* Challenge *
Write out all the records below again, swapping "Admission" for "Entry" at every occurrence and leaving everything else as it stands.

— START OF Data shown —

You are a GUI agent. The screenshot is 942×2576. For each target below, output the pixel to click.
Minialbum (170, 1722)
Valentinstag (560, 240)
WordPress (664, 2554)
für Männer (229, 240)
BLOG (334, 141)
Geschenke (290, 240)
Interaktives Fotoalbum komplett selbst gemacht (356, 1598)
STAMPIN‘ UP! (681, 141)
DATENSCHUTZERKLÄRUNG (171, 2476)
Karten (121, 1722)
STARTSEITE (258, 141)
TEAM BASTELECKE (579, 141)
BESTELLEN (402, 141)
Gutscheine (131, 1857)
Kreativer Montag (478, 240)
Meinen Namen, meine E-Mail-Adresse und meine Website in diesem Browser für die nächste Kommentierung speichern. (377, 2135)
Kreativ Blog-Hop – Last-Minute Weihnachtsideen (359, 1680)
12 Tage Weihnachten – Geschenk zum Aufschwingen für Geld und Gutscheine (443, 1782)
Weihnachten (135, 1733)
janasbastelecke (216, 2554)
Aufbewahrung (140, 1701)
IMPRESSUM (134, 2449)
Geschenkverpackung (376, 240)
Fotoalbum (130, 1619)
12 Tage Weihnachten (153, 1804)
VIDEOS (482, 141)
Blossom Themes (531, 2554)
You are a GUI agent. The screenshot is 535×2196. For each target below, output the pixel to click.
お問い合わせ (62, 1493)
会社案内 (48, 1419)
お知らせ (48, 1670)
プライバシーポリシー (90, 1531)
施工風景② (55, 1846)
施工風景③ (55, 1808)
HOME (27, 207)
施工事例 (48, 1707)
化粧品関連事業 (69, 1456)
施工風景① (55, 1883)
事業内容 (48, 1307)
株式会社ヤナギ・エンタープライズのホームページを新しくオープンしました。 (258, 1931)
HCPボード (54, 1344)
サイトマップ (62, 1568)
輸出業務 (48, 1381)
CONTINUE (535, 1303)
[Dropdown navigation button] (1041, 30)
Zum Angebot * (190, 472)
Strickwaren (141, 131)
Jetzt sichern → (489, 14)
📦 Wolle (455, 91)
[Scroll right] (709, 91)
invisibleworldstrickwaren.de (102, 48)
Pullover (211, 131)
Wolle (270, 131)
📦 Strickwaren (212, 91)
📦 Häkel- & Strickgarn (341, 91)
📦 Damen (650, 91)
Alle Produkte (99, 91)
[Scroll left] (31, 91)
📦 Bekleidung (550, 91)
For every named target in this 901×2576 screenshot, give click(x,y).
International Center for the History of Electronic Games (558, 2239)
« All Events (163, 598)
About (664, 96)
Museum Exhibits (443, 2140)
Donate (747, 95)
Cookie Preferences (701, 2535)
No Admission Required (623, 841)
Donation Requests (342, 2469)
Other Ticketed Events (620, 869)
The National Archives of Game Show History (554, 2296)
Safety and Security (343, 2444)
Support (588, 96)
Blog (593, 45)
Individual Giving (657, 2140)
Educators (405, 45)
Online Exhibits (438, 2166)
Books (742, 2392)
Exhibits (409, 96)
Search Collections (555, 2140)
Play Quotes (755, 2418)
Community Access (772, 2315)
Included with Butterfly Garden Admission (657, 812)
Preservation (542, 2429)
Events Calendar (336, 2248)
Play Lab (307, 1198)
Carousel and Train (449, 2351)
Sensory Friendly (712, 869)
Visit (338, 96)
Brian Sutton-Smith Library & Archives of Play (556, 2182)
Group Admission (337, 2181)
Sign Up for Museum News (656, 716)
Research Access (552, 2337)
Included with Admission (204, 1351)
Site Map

— END OF Data shown —

* The solution *
You are a GUI agent. The screenshot is 942×2576. For each target below, output the pixel to click.
Minialbum (170, 1722)
Valentinstag (560, 240)
WordPress (664, 2554)
für Männer (229, 240)
BLOG (334, 141)
Geschenke (290, 240)
Interaktives Fotoalbum komplett selbst gemacht (356, 1598)
STAMPIN‘ UP! (681, 141)
DATENSCHUTZERKLÄRUNG (171, 2476)
Karten (121, 1722)
STARTSEITE (258, 141)
TEAM BASTELECKE (579, 141)
BESTELLEN (402, 141)
Gutscheine (131, 1857)
Kreativer Montag (478, 240)
Meinen Namen, meine E-Mail-Adresse und meine Website in diesem Browser für die nächste Kommentierung speichern. (377, 2135)
Kreativ Blog-Hop – Last-Minute Weihnachtsideen (359, 1680)
12 Tage Weihnachten – Geschenk zum Aufschwingen für Geld und Gutscheine (443, 1782)
Weihnachten (135, 1733)
janasbastelecke (216, 2554)
Aufbewahrung (140, 1701)
IMPRESSUM (134, 2449)
Geschenkverpackung (376, 240)
Fotoalbum (130, 1619)
12 Tage Weihnachten (153, 1804)
VIDEOS (482, 141)
Blossom Themes (531, 2554)
You are a GUI agent. The screenshot is 535×2196. For each target below, output the pixel to click.
お問い合わせ (62, 1493)
会社案内 (48, 1419)
お知らせ (48, 1670)
プライバシーポリシー (90, 1531)
施工風景② (55, 1846)
施工風景③ (55, 1808)
HOME (27, 207)
施工事例 (48, 1707)
化粧品関連事業 (69, 1456)
施工風景① (55, 1883)
事業内容 (48, 1307)
株式会社ヤナギ・エンタープライズのホームページを新しくオープンしました。 (258, 1931)
HCPボード (54, 1344)
サイトマップ (62, 1568)
輸出業務 (48, 1381)
CONTINUE (535, 1303)
[Dropdown navigation button] (1041, 30)
Zum Angebot * (190, 472)
Strickwaren (141, 131)
Jetzt sichern → (489, 14)
📦 Wolle (455, 91)
[Scroll right] (709, 91)
invisibleworldstrickwaren.de (102, 48)
Pullover (211, 131)
Wolle (270, 131)
📦 Strickwaren (212, 91)
📦 Häkel- & Strickgarn (341, 91)
📦 Damen (650, 91)
Alle Produkte (99, 91)
[Scroll left] (31, 91)
📦 Bekleidung (550, 91)
For every named target in this 901×2576 screenshot, give click(x,y).
International Center for the History of Electronic Games (558, 2239)
« All Events (163, 598)
About (664, 96)
Museum Exhibits (443, 2140)
Donate (747, 95)
Cookie Preferences (701, 2535)
No Entry Required (623, 841)
Donation Requests (342, 2469)
Other Ticketed Events (620, 869)
The National Archives of Game Show History (554, 2296)
Safety and Security (343, 2444)
Support (588, 96)
Blog (593, 45)
Individual Giving (657, 2140)
Educators (405, 45)
Online Exhibits (438, 2166)
Books (742, 2392)
Exhibits (409, 96)
Search Collections (555, 2140)
Play Quotes (755, 2418)
Community Access (772, 2315)
Included with Butterfly Garden Entry (657, 812)
Preservation (542, 2429)
Events Calendar (336, 2248)
Play Lab (307, 1198)
Carousel and Train (449, 2351)
Sensory Friendly (712, 869)
Visit (338, 96)
Brian Sutton-Smith Library & Archives of Play (556, 2182)
Group Entry (337, 2181)
Sign Up for Museum News (656, 716)
Research Access (552, 2337)
Included with Entry (204, 1351)
Site Map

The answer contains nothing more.